WHAT THE TASK REQUIRES: All of the data below must be reproduced word for word, but without its images.

TASK MATERIAL START

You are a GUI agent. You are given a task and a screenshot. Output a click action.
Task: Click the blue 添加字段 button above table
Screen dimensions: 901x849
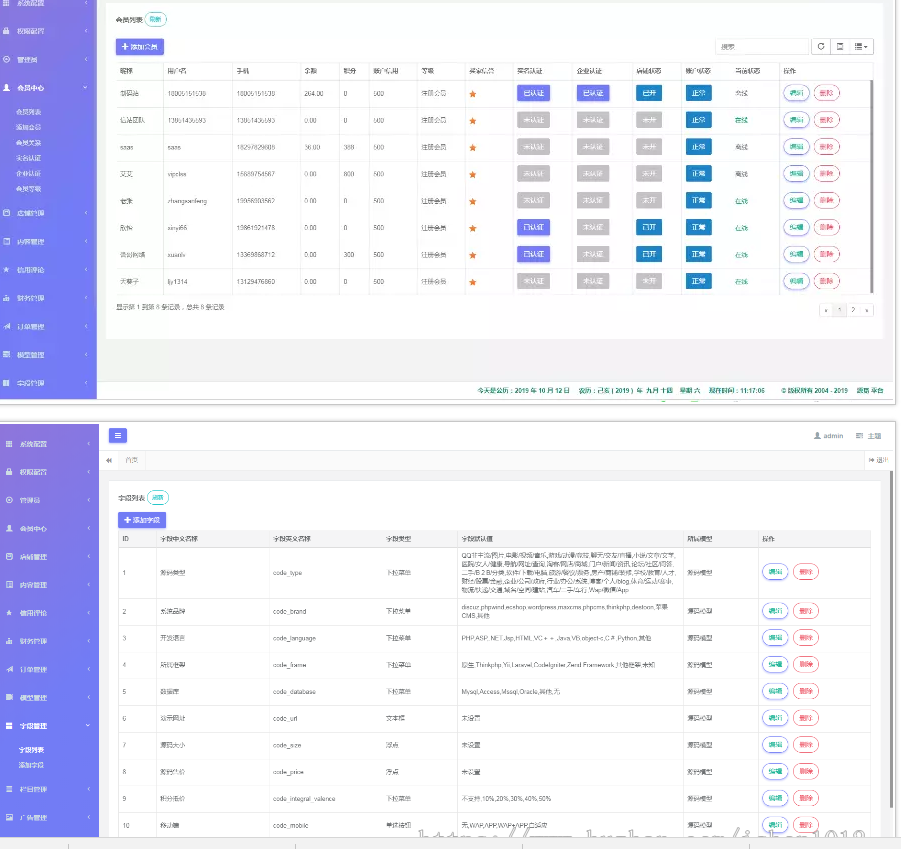click(142, 520)
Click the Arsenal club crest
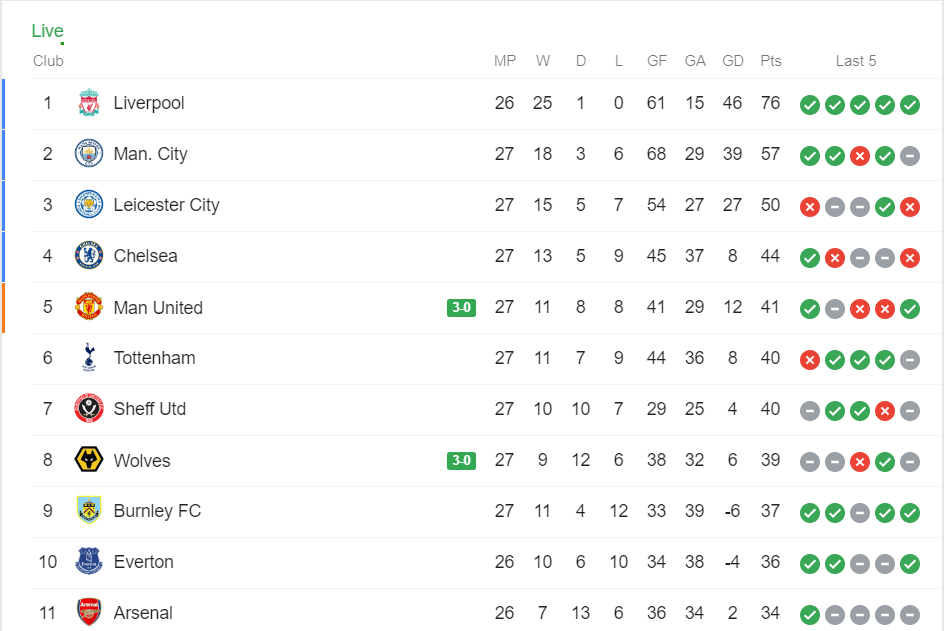 (x=89, y=612)
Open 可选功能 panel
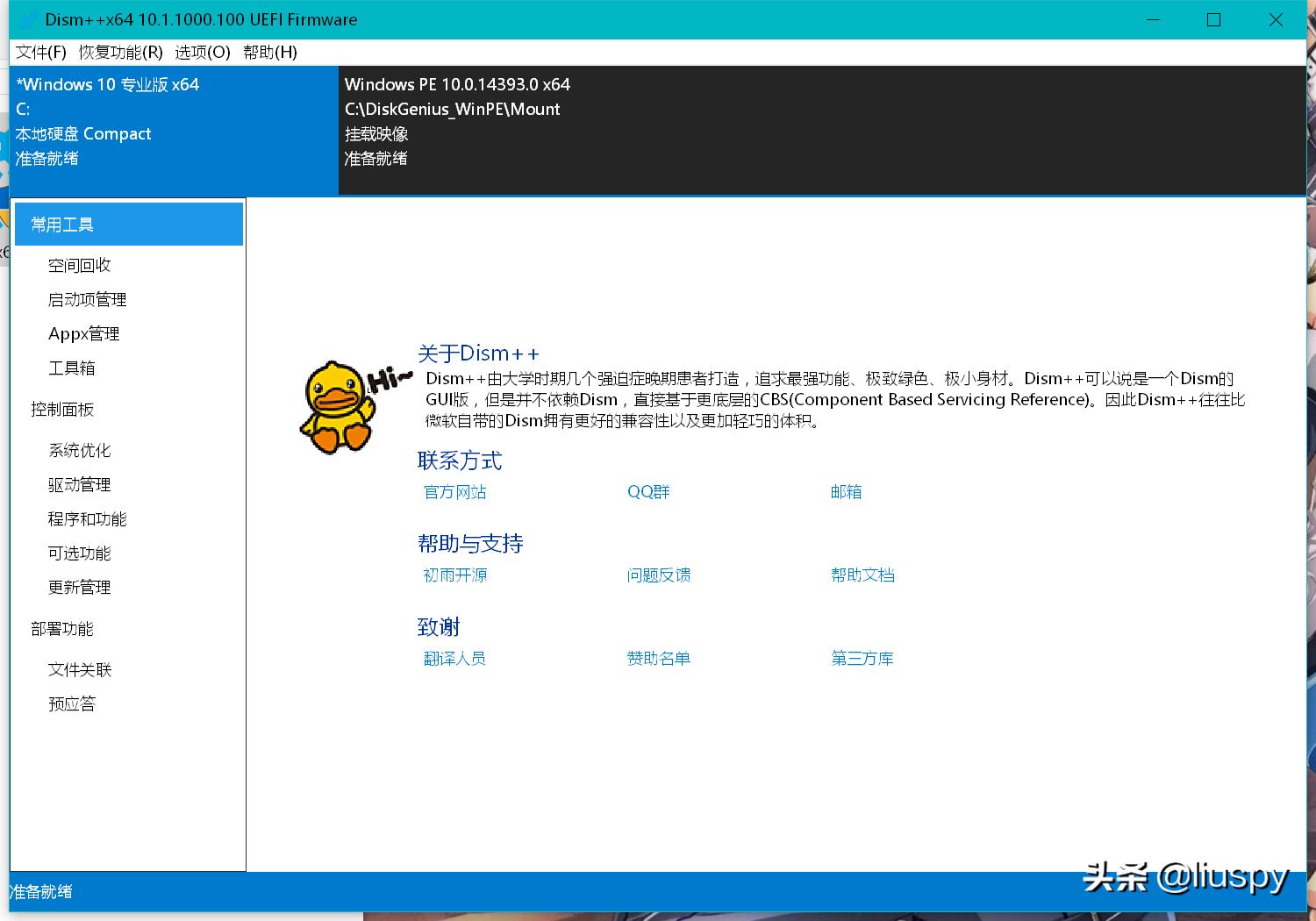Screen dimensions: 1316x921 coord(78,553)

TASK MATERIAL END

RESULT FOR THIS TASK:
You are a GUI agent. You are given a task and a screenshot. Output a click action.
Task: Click the blue 添加字段 button above table
Screen dimensions: 901x849
click(142, 520)
Click the Arsenal club crest
 (x=89, y=612)
Open 可选功能 panel
Screen dimensions: 1316x921 coord(78,553)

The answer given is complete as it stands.